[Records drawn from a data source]
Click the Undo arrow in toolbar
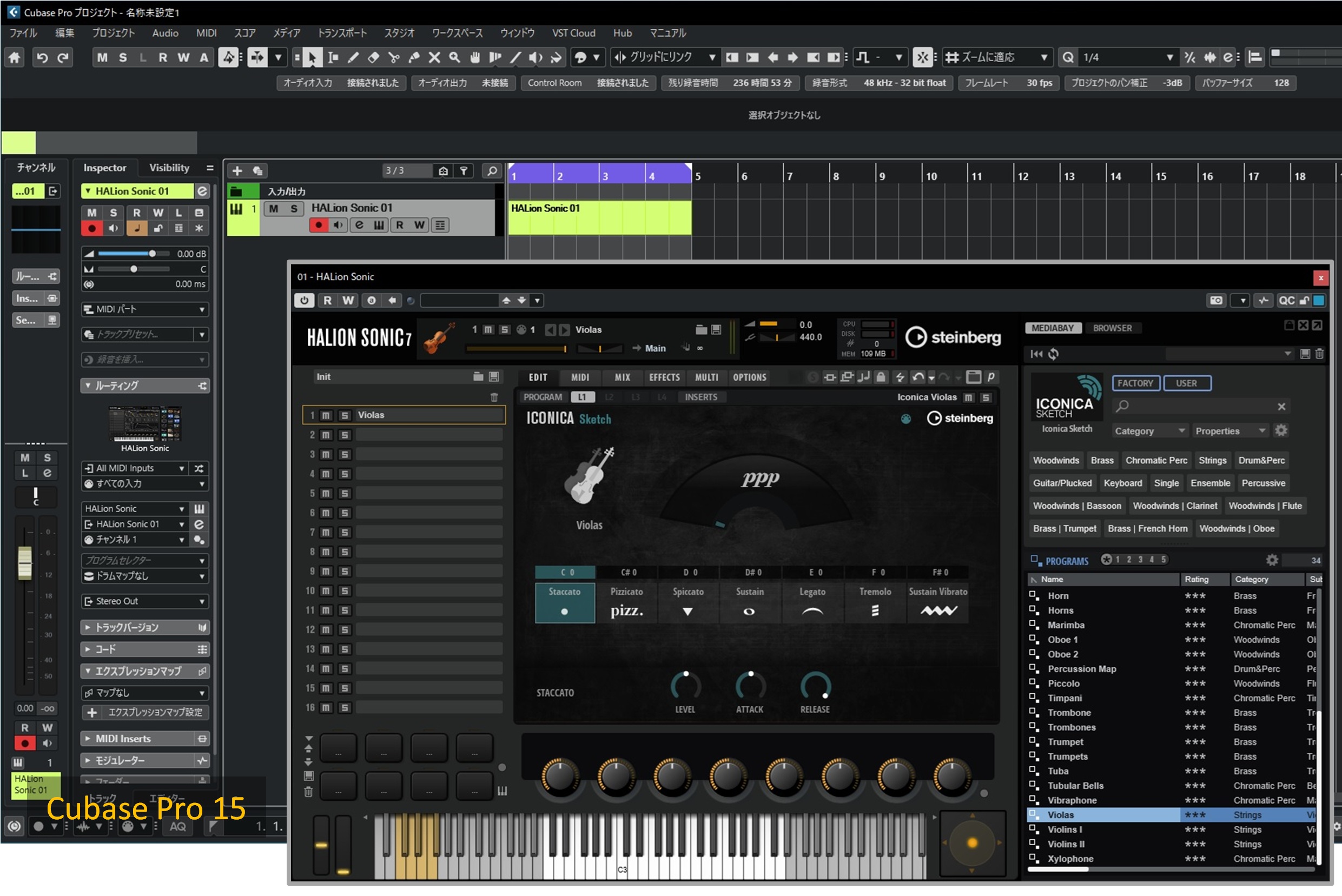Image resolution: width=1342 pixels, height=896 pixels. [42, 58]
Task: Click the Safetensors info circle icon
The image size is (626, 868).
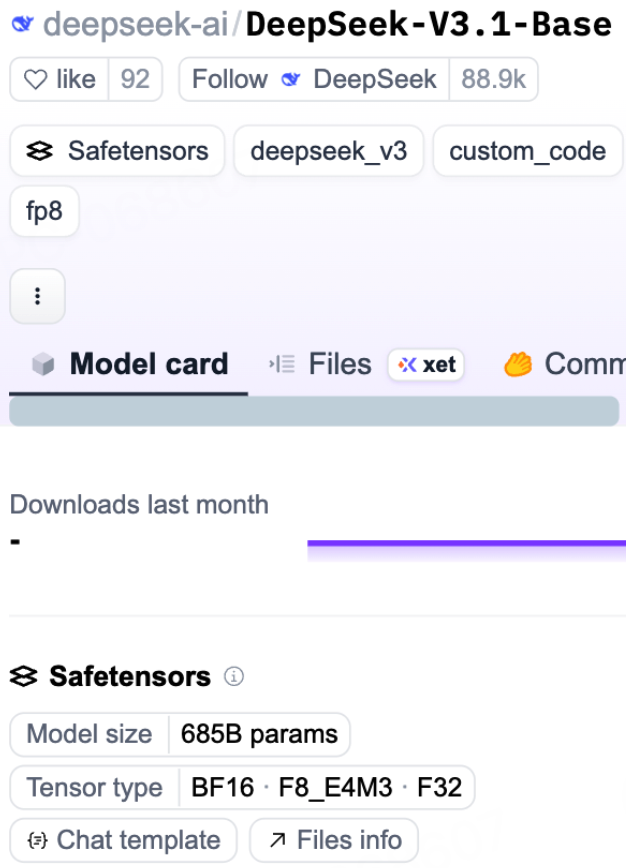Action: click(x=234, y=678)
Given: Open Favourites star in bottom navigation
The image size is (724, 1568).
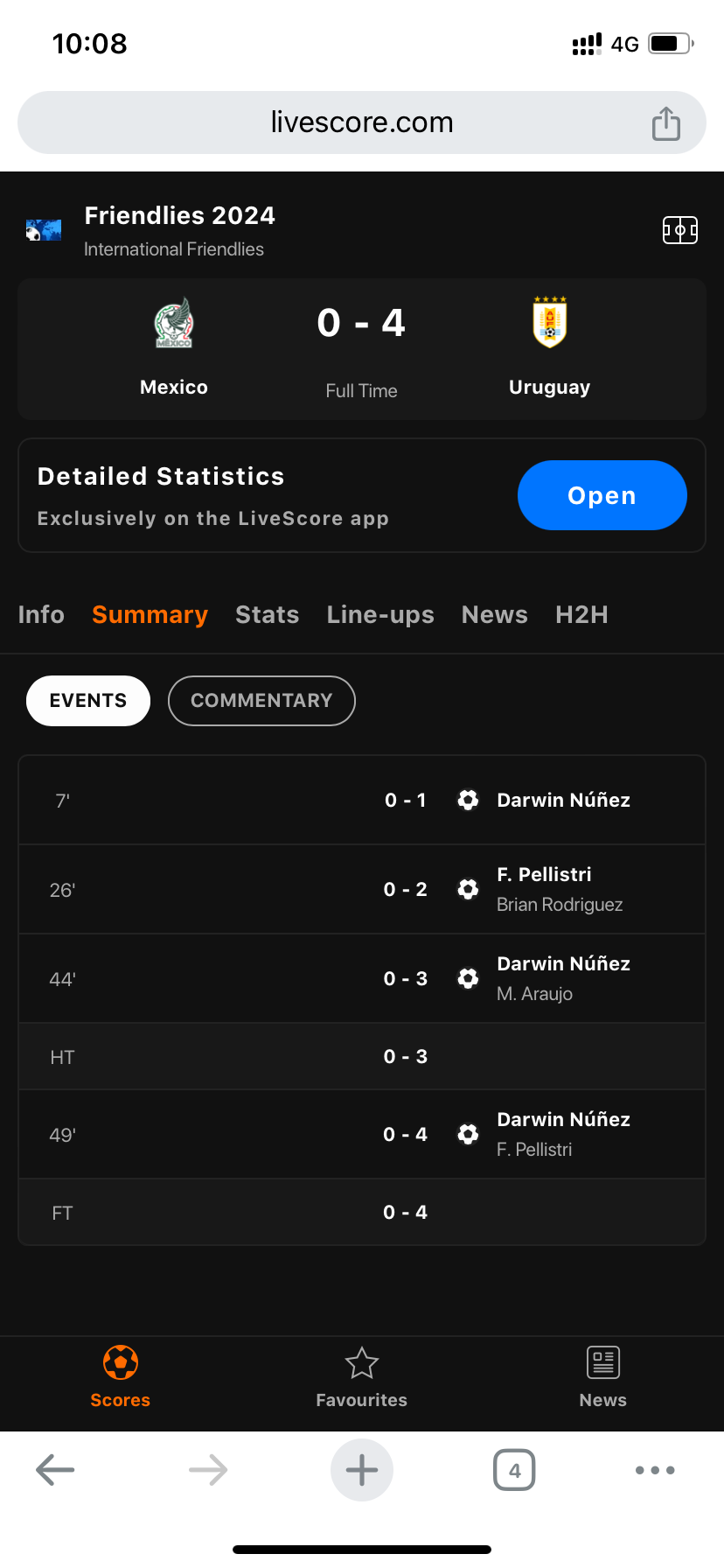Looking at the screenshot, I should point(361,1377).
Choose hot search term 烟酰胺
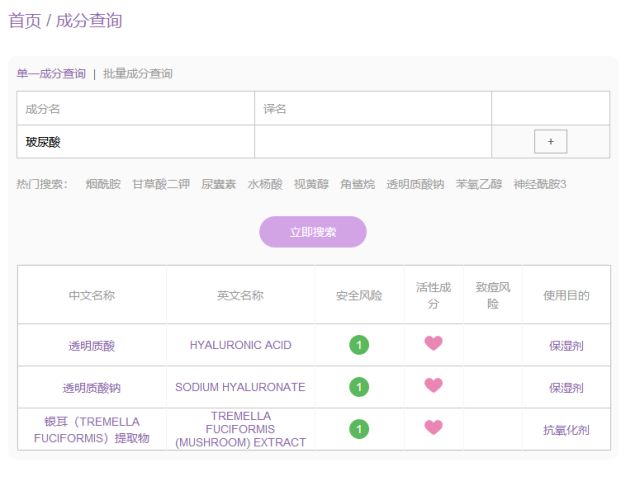The width and height of the screenshot is (640, 486). coord(103,184)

> [EXERCISE BRIEF]: Render every line of the listing above as a numbered list, omitting any blank lines and leaving the pictures out.

> [EXERCISE ANSWER]:
1. Click the Undo arrow in toolbar
2. Image resolution: width=1342 pixels, height=896 pixels. [42, 58]
3. Task: Click the Safetensors info circle icon
4. The image size is (626, 868).
5. Action: click(x=234, y=678)
6. Given: Open Favourites star in bottom navigation
7. The image size is (724, 1568).
8. Looking at the screenshot, I should point(361,1377).
9. Choose hot search term 烟酰胺
10. The width and height of the screenshot is (640, 486). coord(103,184)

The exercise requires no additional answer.